▶ Required work: Exactly as given, restate each record that follows.

▶ Stored data:
########

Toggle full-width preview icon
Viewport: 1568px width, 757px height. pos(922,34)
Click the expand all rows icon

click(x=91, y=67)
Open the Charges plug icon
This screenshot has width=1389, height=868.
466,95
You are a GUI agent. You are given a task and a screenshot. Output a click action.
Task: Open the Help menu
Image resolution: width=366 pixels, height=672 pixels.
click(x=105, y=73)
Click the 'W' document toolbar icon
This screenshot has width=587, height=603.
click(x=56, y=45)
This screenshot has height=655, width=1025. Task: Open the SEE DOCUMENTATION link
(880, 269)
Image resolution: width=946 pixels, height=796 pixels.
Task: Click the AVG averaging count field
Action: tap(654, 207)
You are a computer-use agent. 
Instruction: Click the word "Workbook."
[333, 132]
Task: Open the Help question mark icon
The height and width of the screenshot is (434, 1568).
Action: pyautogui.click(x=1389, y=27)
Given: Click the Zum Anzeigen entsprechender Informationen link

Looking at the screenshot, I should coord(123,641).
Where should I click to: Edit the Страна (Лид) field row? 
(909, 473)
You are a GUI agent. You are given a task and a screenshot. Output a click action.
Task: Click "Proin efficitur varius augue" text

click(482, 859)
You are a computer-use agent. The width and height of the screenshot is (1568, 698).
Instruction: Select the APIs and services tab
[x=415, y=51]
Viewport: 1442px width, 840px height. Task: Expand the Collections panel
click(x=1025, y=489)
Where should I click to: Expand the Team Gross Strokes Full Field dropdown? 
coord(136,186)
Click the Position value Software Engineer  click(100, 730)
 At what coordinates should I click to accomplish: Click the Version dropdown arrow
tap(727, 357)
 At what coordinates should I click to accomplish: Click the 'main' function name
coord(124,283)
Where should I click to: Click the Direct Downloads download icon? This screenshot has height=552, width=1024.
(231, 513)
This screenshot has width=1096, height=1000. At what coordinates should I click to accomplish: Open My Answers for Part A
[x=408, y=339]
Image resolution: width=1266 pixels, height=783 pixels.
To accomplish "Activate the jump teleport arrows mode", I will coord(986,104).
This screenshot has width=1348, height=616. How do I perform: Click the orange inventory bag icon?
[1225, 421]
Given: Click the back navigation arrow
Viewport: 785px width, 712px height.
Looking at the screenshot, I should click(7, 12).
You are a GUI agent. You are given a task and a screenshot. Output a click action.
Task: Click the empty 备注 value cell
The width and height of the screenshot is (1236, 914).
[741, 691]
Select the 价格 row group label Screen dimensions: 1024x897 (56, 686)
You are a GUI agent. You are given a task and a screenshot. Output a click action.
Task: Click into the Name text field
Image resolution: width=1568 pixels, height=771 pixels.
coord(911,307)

########

▶ Reply:
Toggle full-width preview icon
Viewport: 1568px width, 757px height. pos(922,34)
Click the expand all rows icon

click(x=91, y=67)
Open the Charges plug icon
This screenshot has width=1389, height=868.
466,95
You are a GUI agent. You are given a task and a screenshot. Output a click action.
Task: Open the Help menu
Image resolution: width=366 pixels, height=672 pixels.
click(x=105, y=73)
Click the 'W' document toolbar icon
This screenshot has width=587, height=603.
click(x=56, y=45)
This screenshot has height=655, width=1025. Task: Open the SEE DOCUMENTATION link
(880, 269)
Image resolution: width=946 pixels, height=796 pixels.
Task: Click the AVG averaging count field
Action: tap(654, 207)
You are a computer-use agent. 
Instruction: Click the word "Workbook."
[333, 132]
Task: Open the Help question mark icon
The height and width of the screenshot is (434, 1568).
Action: pyautogui.click(x=1389, y=27)
Given: Click the Zum Anzeigen entsprechender Informationen link

Looking at the screenshot, I should coord(123,641).
Where should I click to: Edit the Страна (Лид) field row? 
(909, 473)
You are a GUI agent. You are given a task and a screenshot. Output a click action.
Task: Click "Proin efficitur varius augue" text

click(482, 859)
You are a computer-use agent. The width and height of the screenshot is (1568, 698).
Instruction: Select the APIs and services tab
[x=415, y=51]
Viewport: 1442px width, 840px height. Task: Expand the Collections panel
click(x=1025, y=489)
Where should I click to: Expand the Team Gross Strokes Full Field dropdown? 
coord(136,186)
Click the Position value Software Engineer  click(100, 730)
 At what coordinates should I click to accomplish: Click the Version dropdown arrow
tap(727, 357)
 At what coordinates should I click to accomplish: Click the 'main' function name
coord(124,283)
Where should I click to: Click the Direct Downloads download icon? This screenshot has height=552, width=1024.
(231, 513)
This screenshot has width=1096, height=1000. At what coordinates should I click to accomplish: Open My Answers for Part A
[x=408, y=339]
Image resolution: width=1266 pixels, height=783 pixels.
To accomplish "Activate the jump teleport arrows mode", I will coord(986,104).
This screenshot has width=1348, height=616. How do I perform: Click the orange inventory bag icon?
[1225, 421]
Given: Click the back navigation arrow
Viewport: 785px width, 712px height.
Looking at the screenshot, I should click(7, 12).
You are a GUI agent. You are given a task and a screenshot. Output a click action.
Task: Click the empty 备注 value cell
The width and height of the screenshot is (1236, 914).
[741, 691]
Select the 价格 row group label Screen dimensions: 1024x897 (56, 686)
You are a GUI agent. You are given a task and a screenshot. Output a click action.
Task: Click into the Name text field
Image resolution: width=1568 pixels, height=771 pixels.
coord(911,307)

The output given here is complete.